It has taken me eons to realize that I’d rather weigh 150 pounds and have my full energy, intellect, creativity, and concentration at my disposal than be a 125 pound version of myself so clouded by chronic imperceptible hunger that I don’t even notice how dull my mind has become.
I'm beginning those eons now. I mean, I've been trying to "come to peace" with my body all my life, no matter if I was overweight or not. But I've always framed it in solely in terms of body image, of approval and acceptance of what I look like. Trying to hold onto those brief moments when I'd catch a glimpse of myself in a mirror and like what I'd see; trying to dispel the distaste and shame that fills me when I cross my arms over my belly. At best, I'd frame my body in terms of its function: I can run several miles without stopping; I'm muscular; as a result I have an athletic heart rate and overall good health.

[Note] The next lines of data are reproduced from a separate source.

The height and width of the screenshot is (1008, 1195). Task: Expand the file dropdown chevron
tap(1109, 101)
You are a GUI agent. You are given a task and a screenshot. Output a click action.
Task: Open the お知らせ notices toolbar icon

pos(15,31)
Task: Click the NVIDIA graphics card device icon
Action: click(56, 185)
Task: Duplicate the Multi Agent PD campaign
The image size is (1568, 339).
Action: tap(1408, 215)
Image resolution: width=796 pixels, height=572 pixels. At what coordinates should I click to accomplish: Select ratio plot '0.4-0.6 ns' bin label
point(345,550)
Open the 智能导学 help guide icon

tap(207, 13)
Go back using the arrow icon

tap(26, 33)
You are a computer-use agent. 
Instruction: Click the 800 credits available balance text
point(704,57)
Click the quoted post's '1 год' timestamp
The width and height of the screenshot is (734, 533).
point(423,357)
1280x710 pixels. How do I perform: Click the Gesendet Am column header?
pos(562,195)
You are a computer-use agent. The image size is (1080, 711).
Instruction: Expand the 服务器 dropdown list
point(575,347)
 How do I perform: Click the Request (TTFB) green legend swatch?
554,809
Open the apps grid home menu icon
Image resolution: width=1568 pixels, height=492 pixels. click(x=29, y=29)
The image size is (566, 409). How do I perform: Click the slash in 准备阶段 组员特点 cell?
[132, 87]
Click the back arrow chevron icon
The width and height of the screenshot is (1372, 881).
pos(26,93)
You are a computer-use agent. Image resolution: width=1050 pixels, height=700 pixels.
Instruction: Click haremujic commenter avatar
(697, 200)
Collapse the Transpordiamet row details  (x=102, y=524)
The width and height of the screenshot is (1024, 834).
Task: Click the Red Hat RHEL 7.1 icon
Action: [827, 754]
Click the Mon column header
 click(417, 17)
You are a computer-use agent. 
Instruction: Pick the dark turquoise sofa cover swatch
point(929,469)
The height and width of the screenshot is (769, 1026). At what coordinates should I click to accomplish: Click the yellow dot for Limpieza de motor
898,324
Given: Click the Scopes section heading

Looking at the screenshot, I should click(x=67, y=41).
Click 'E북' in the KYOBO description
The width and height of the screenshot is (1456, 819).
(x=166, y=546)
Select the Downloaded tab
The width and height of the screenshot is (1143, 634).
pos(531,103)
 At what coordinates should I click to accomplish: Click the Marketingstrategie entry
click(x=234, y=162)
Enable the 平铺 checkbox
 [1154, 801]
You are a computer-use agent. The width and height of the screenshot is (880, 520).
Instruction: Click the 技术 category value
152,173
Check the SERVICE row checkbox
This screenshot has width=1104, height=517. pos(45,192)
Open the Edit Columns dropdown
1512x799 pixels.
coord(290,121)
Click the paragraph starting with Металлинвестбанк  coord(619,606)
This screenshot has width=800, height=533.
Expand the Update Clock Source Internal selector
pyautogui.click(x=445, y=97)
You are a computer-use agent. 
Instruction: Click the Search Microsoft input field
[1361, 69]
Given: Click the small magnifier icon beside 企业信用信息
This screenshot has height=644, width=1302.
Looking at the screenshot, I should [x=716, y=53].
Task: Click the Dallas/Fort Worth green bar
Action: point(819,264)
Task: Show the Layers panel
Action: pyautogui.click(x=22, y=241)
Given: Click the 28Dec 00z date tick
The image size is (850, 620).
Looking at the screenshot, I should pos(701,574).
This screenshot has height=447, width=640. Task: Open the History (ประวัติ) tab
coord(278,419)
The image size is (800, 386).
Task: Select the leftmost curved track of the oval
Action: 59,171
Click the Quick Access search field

It has never occurred to me to think of bodily acceptance in terms of what I can gain by not being thin. It has always, always been a question of being at peace with what I thought I would lose by not being so.
I've been thin once in my adult life. I wasn't underweight, but I had the kind of body that salespeople felt free to comment on, for being "able to wear anything." (It was a very weird awakening, to find that people felt more free to comment on the body of a thin person than of an average or slightly above-average one.) I'd look in the mirror and see these little hips, these hips that weren't mine; I was constantly touching my hipbone because I'd never felt it so sharp before. I got attention from a certain kind of man I hadn't before. I liked being "able to wear anything"; I spent a lot of money on cute little dresses.
And. I was hungry. I smoked a lot and drank a lot of coffee. I went to bed hungry. I spent meals, say, ripping away any bread that wasn't necessary to hold together the sandwich. I knew I wasn't anywhere near fat, but the number of "fat days" I had decreased by maybe 10%. The "certain kind of man" I was meeting at that time was more often than not also sort of a jerk, so I was a faintheaded wreck, anxious over my love life and too hungry to have both feet on the ground. I was feeling great about running, but would come back after 3.5 miles so exhausted that I'd nearly pass out in the shower (what was I doing to my muscles?).
Okay, enough life-while-thin horror stories. The point is: It came with perks, but not one of those perks is worth its cost. I was hungry all the time. I was more motivated to "do something" with myself during that time than I'd ever been, before or since. I took writing classes; I joined writing groups. And it was impossible to concentrate during those: the anxiety, the lightheadedness, the hunger robbed that precious motivation of its rightful place in my life. It robbed me.
Fuck that shit. I'm going to have 1.5 ounces of hard cheese. NOW.